На кроватях обнаружилась не только форма, еще и ночная рубашка, и небольшая шкатулка. Оставив изучение содержимого шкатулки на потом, Иви развернула форму. Нижнюю ее часть составляли несколько нижних юбок, а верхняя – корсет и тонкую блузу. Верхнее платье было песочного цвета, именно того оттенка, который в мире искусства считался “голым”. В комплект также входили несколько пар коротких панталон, которые уже не вызывали у Эвелин некультурного шока, чулки с лентами и пелерина, едва прикрывающая руки.
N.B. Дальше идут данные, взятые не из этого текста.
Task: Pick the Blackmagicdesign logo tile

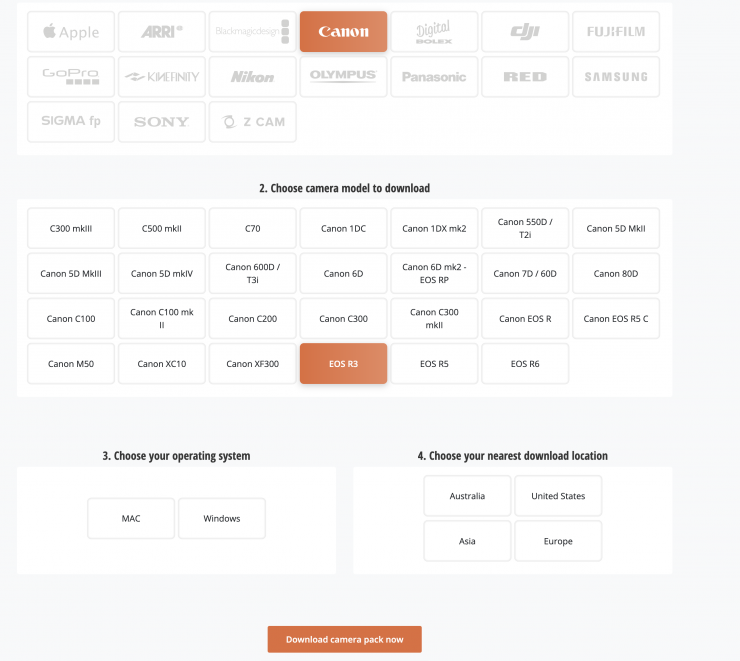Action: [252, 32]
Иви вздохнула и покосилась на соседок. Одна из них – светленькая и круглолицая – спряталась за балдахином и теперь мышью шуршала там, а вторая – более смуглая и темноволосая – начала переодеваться в ночное, абсолютно не смущаясь.

Последовав примеру светленькой девушки, Иви забралась в кровать.

Стянув покрытое дорожной пылью платье, она со вздохом удовольствия облачилась в легкую ночную рубашку. Под кроватью обнаружились тапочки. Сложив одежду в корзину у двери, Иви заглянула в шкатулку. Внутри находились шпильки для волос, несколько лент и заколки с бантами того же цвета, что и платье. Иви и не сомневалась, что содержимое шкатулки было одинаковым у каждой воспитанницы.

Соседки молча укладывались спать, тушили свечи металлическими колпачками. Забравшись в кровать, Иви вздохнула. Какой странный сон… А еще страннее было то, что Иви, кажется, начала к нему привыкать… Да и что она оставила в Нью-Йорке? Бесперспективную работу, счета за аренду и рыбку, которая постоянно норовила всплыть кверху брюхом. Мать Иви погибла в авиакатастрофе, когда ей исполнилось восемь, а отцу она перестала быть нужна сразу же, как только тот нашел себе новую пассию.